## Dataset records

◆ ◆ ◆ ◆ ◆ ◆ ◆

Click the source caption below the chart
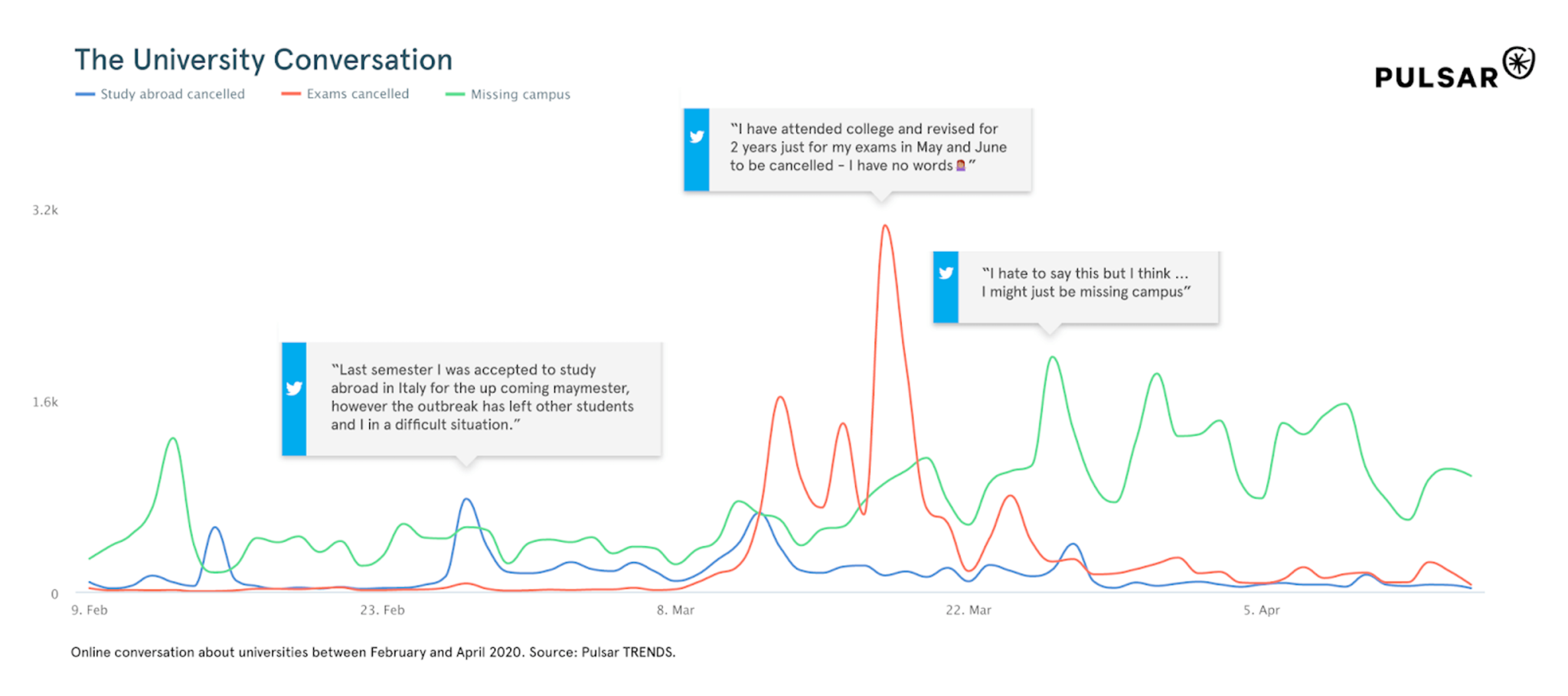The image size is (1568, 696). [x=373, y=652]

◆ ◆ ◆ ◆ ◆ ◆ ◆

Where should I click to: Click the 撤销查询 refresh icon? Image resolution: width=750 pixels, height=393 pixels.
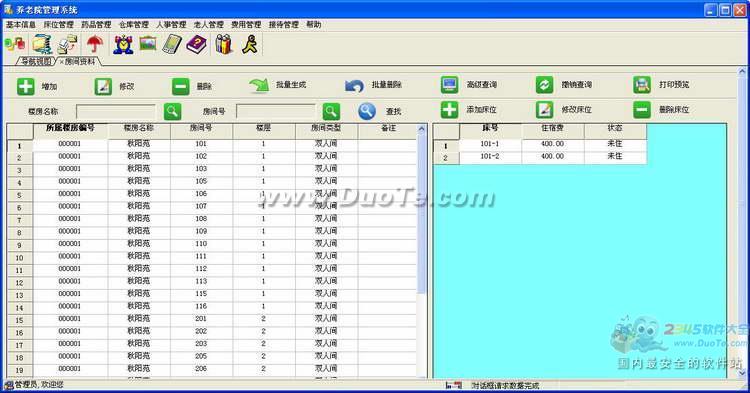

◆ ◆ ◆ ◆ ◆ ◆ ◆

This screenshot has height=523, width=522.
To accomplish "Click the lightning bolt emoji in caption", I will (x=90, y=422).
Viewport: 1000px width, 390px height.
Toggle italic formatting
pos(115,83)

◆ ◆ ◆ ◆ ◆ ◆ ◆

## What is needed
Reproduce verbatim the rows that begin with the line containing "This screenshot has height=523, width=522." and end with the line containing "pos(115,83)", including both of those lines.

## Written response
This screenshot has height=523, width=522.
To accomplish "Click the lightning bolt emoji in caption", I will (x=90, y=422).
Viewport: 1000px width, 390px height.
Toggle italic formatting
pos(115,83)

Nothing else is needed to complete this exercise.